Vision-Based Target Localization for Camera Drones Using Monocular Depth Estimation

Camera drones face significant challenges in target localization due to their reliance on prior environmental knowledge or target dimensions. This research introduces a monocular vision method eliminating such dependencies. The approach leverages deep learning for target detection, motion-based depth estimation, and coordinate transformation to achieve precise positioning without active ranging sensors.

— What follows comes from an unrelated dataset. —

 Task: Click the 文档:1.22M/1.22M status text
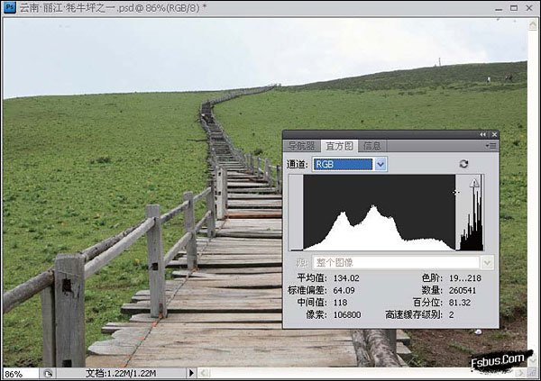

The target detection framework utilizes an enhanced YOLOv5-Lite architecture. Key modifications include:

Replacement of Focus layers with Conv-BatchNorm-ReLU blocks
Integration of Squeeze-and-Excitation attention mechanisms
Optimized memory access in the FPN+PAN neck structure

Performance comparisons demonstrate significant advantages over conventional models:

Detection Model	Accuracy (%)	Recall (%)	mAP (%)	Speed (fps)
Improved YOLOv5-Lite	93.3	92.5	93.1	156.1
YOLOv5-Lite	91.2	90.3	90.5	140.5
YOLOv4-Tiny	88.4	87.4	85.9	165.2
Faster R-CNN	91.7	91.2	90.8	31.8

Monocular ranging exploits the relationship between bounding box dimensions and camera drone motion. The fundamental perspective projection is expressed as:

$$ x = f_x \frac{X}{Z_i} + c_x, \quad y = f_y \frac{Y}{Z_i} + c_y $$

Target width in image space relates to physical width through:

$$ w_i = f_x \frac{W}{Z_i} $$

For consecutive frames during UAV movement along the optical axis:

$$ w_i Z_i = w_j (Z_i + \Delta Z_{ij}) = f_x W $$

The depth estimation equation becomes:

$$ Z_j = \frac{\Delta Z_{ij}}{\frac{w_j}{w_i} – 1} $$

Least squares refinement combines multiple observations:

$$ \begin{bmatrix}
w_1 & 1 & 0 \\
h_1 & 0 & 1 \\
w_2 & 1 & 0 \\
\vdots & \vdots & \vdots \\
h_n & 0 & 1
\end{bmatrix}
\begin{bmatrix}
\hat{Z_j} \\
-f\hat{x}W \\
-f\hat{y}H
\end{bmatrix}
=
\begin{bmatrix}
w_1 \Delta Z_{1j} \\
h_1 \Delta Z_{1j} \\
w_2 \Delta Z_{2j} \\
\vdots \\
h_n \Delta Z_{nj}
\end{bmatrix} $$

Coordinate transformation involves seven reference frames:

Pixel coordinates (u,v)
Image coordinates (x,y)
Camera frame (X_c,Y_c,Z_c)
Body frame (X_b,Y_b,Z_b)
Local NED frame (X_v,Y_v,Z_v)
ECEF frame (X_e,Y_e,Z_e)
Geodetic coordinates (B,L,H)

The complete transformation from camera to ECEF coordinates is:

$$ \begin{bmatrix} x^e_T \\ y^e_T \\ z^e_T \\ 1 \end{bmatrix} = \mathbf{A} \mathbf{B} \mathbf{C} \begin{bmatrix} x^c_T \\ y^c_T \\ z^c_T \\ 1 \end{bmatrix} $$

Where transformation matrices account for:

Camera gimbal angles (matrix C)
UAV attitude (matrix B)
Geodetic position (matrix A)

Simulation experiments within ROS/Gazebo validated the approach. A camera UAV approached targets at 3 m/s while performing localization. Depth estimation demonstrated rapid convergence:

True Distance (m)	Measured (m)	Refined (m)	Error (m)
27.97	32.71	36.80	8.83
17.52	17.07	18.50	0.98
11.62	9.41	11.83	0.21
6.31	6.33	6.22	0.09

Positioning accuracy improved as the camera drone reduced distance:

$$ \Delta \lambda < 0.00001^\circ, \quad \Delta \phi < 0.00001^\circ, \quad \Delta H < 0.2 \text{ m} $$

Error analysis across 10 trials showed consistent performance:

Initial distance errors: 8-12% (20-30m range)
Stabilized errors: 1-3% within 15m range
Final positioning error: <0.5m absolute

This monocular approach enables camera UAVs to conduct passive target localization without prior dimensional knowledge. The method demonstrates particular value for small UAVs operating in GPS-denied environments where active sensors are impractical. Future work will address dynamic targets and adverse weather conditions.